> **Exercise prompt**
Report how many lines in the entries below have the word "computer" in them, and give no other words.

=== Section Start ===

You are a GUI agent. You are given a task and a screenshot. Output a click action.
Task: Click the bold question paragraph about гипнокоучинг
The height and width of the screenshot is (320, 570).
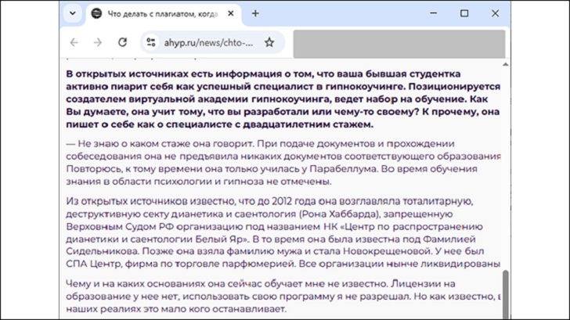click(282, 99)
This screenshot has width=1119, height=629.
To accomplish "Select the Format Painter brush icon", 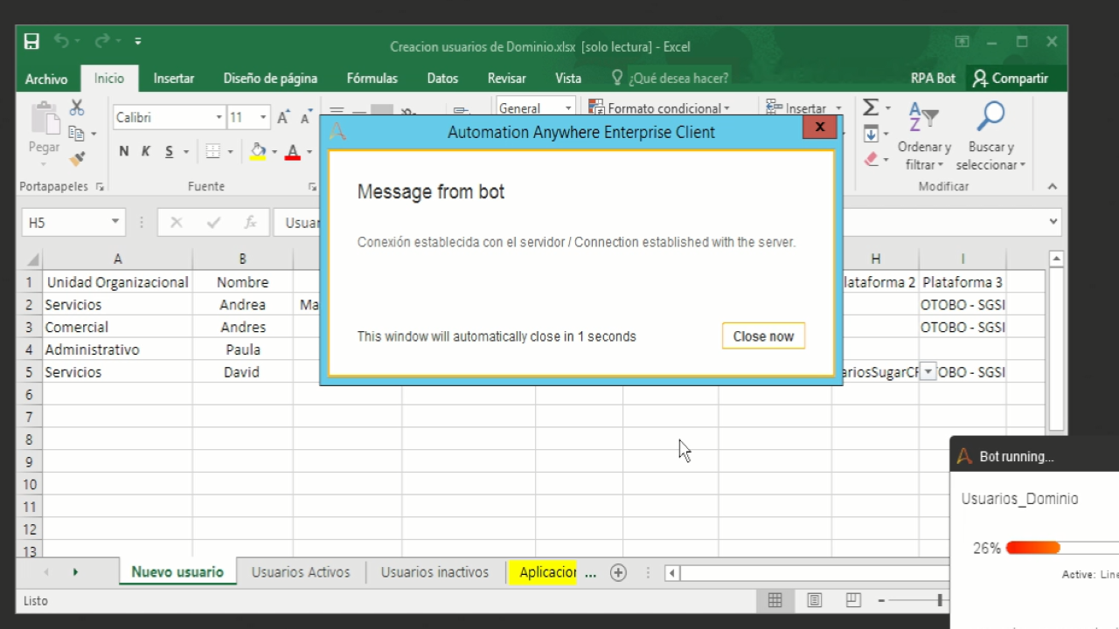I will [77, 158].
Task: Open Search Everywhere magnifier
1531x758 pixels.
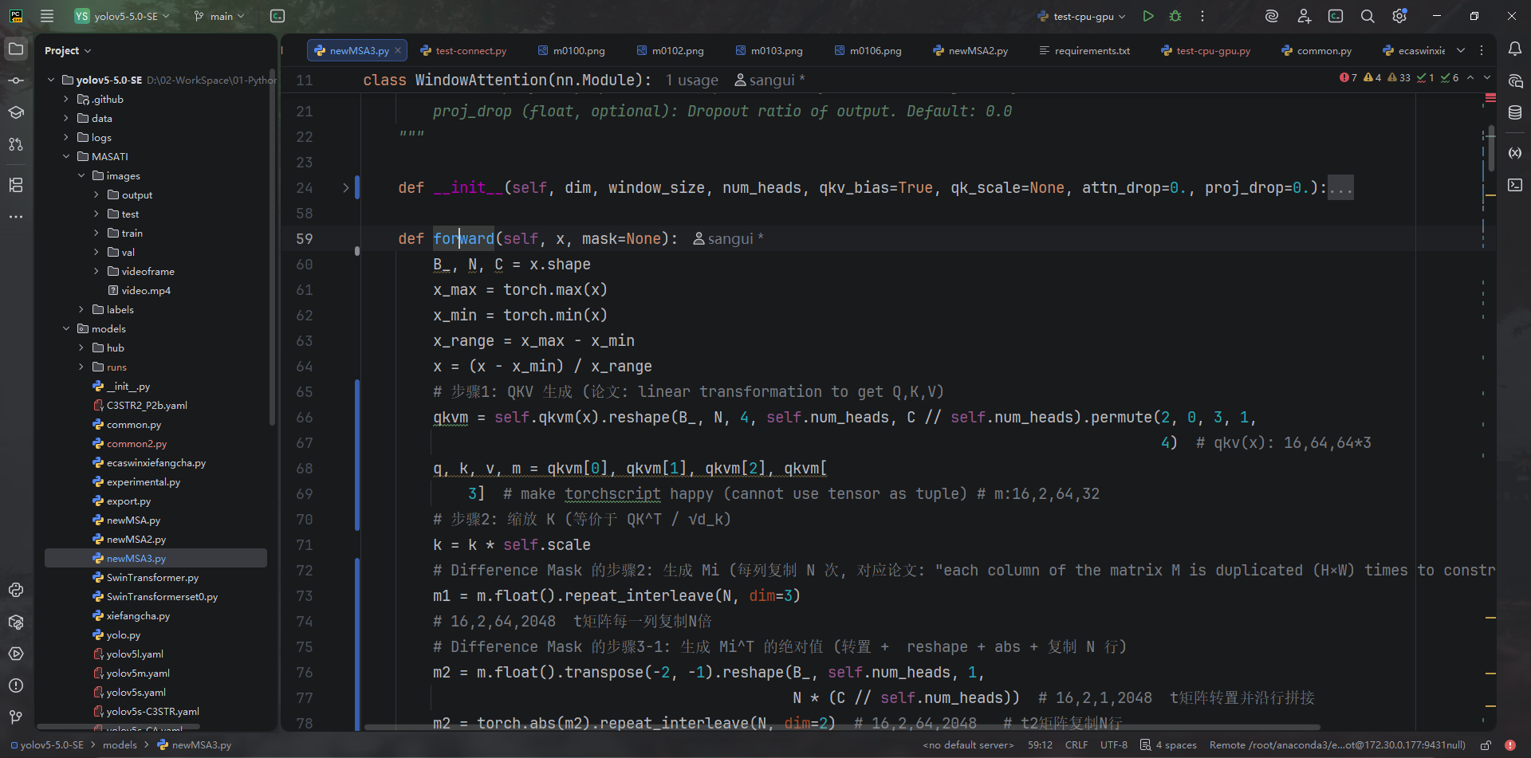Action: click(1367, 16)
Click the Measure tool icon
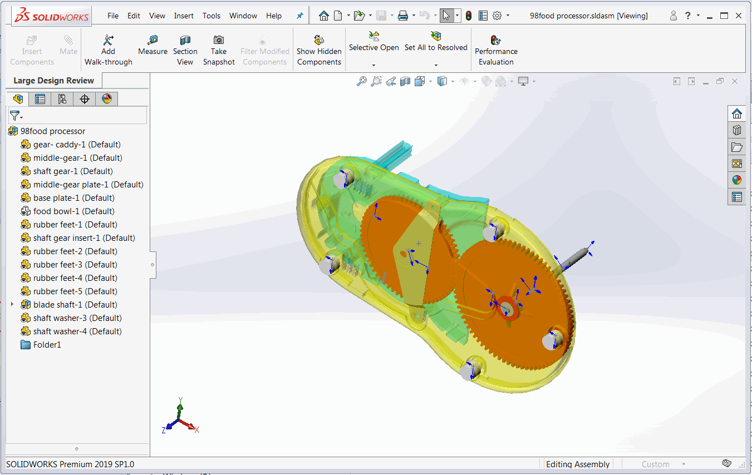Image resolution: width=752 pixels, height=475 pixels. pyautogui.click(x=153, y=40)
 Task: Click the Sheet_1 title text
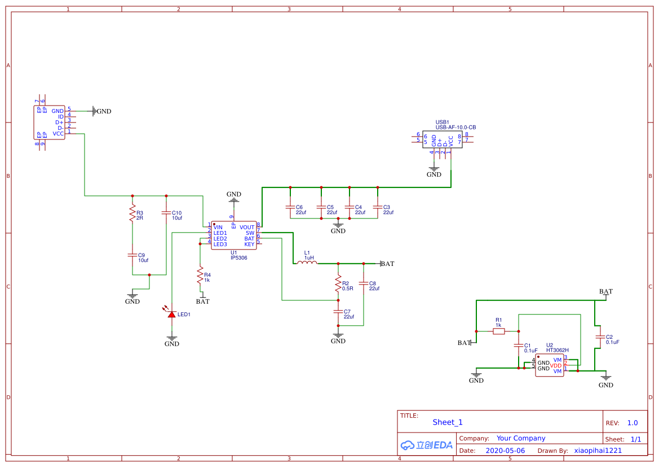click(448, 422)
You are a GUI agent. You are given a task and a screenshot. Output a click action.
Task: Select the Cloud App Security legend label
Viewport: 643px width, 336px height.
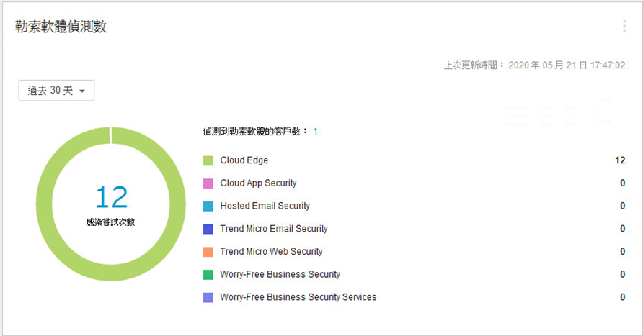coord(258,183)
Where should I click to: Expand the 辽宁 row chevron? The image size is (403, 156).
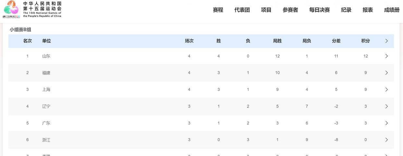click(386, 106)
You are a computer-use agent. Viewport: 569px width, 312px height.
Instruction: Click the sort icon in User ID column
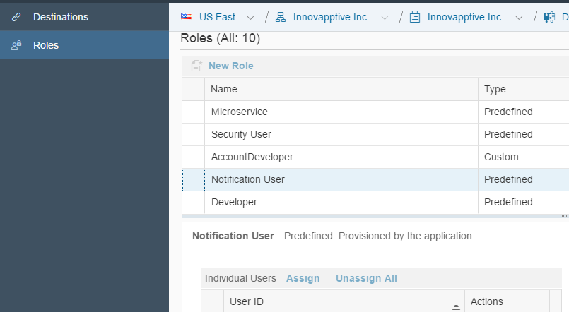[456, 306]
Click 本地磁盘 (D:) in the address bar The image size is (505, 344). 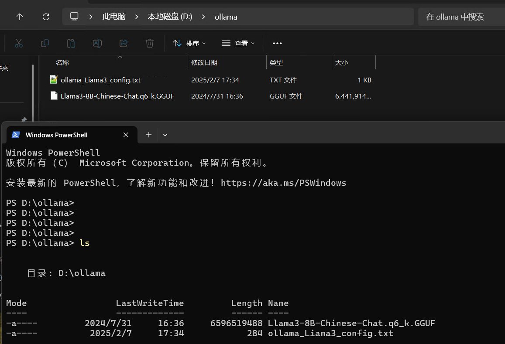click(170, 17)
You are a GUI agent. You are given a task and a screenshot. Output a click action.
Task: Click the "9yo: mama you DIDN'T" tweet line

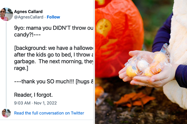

=== Section End ===
=== Section Start ===

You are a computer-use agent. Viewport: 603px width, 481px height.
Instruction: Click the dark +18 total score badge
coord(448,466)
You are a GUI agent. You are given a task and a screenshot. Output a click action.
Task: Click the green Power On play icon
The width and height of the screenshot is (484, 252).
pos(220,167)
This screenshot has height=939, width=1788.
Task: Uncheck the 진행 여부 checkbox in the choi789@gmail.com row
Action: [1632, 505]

=== Section End ===

> **Answer section**
2